We wandered leisurely down to the Tokio. The story was wide open now. We were through. The morgue notified, Brady and Wilson stayed to attend to the routine, and Lanagan announced that he was going to Oakland.

We caught the paper boat, riding luxuriously on heaps of Enquirers. Thus it happened that we were at police headquarters there with the copies of our own paper before the route carriers had made their deliveries. Lanagan stepped to the ’phone and rang up Henley.

“Feel like buying a drink?” asked Lanagan.

Over the wire came back some hearty and measured compliments. “You’re sure in an amiable humour. Well, come down. You’ve got two prisoners to free. If conditions at your jail weren’t so rotten I wouldn’t say anything till morning.

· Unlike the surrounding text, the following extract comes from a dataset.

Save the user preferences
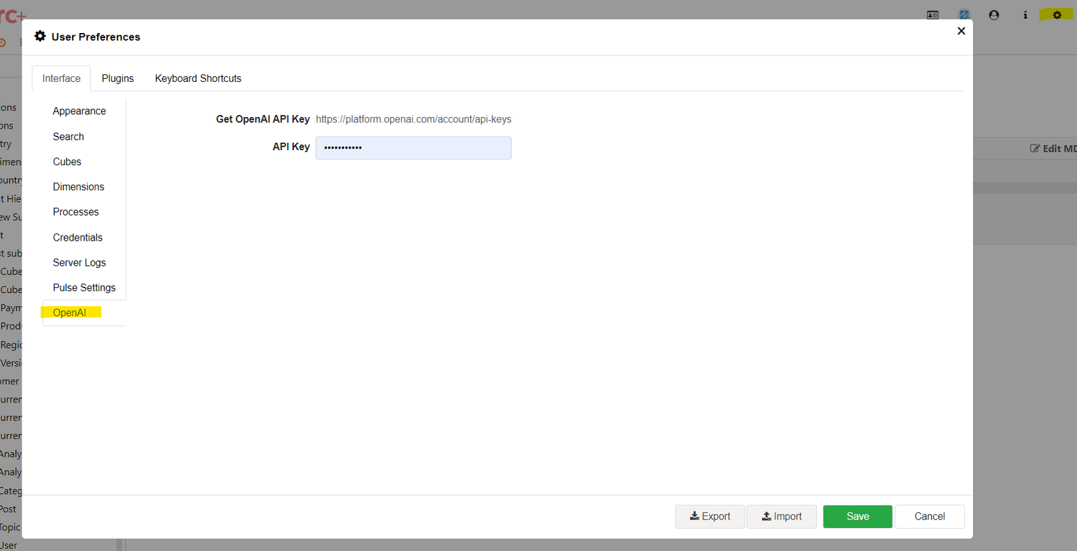 (x=857, y=516)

But I need a drink, which is on you, and the Watsons need a breath of fresh air.” In fifteen minutes Henley was with us.

He was a gallant officer, that Henley. When he had finished he wrung Lanagan’s hand until I thought he never would let go.

“Bring in the Watsons,” he ordered.

In a moment they came in, a weary, worn, misery-marked couple. It was their first meeting since their imprisonment. With a sob, asking no why or wherefore, Mrs. Watson fell into her husband’s arms and mingled her tears with his. Her sobs—weary, worn, tired little sobs—echoed softly under the vaulted ceiling.

“I am pleased to inform you,” Henley said grandly, “that through the efforts of our brilliant young friend of the Enquirer, the murderer of Miller has been located. You are free.”

Then followed such a scene of hysterical gladness and tearful, joyous explanations as Henley’s room, that had beheld many strange and unusual scenes, had never witnessed.

Of course Watson, when arrested, confronted with the hammer and told that his wife had confessed, had yielded to the third degree and, unable to accept the full horror of it, yet had swiftly formed his plan to confess to save the woman he loved, even though she might have done the deed.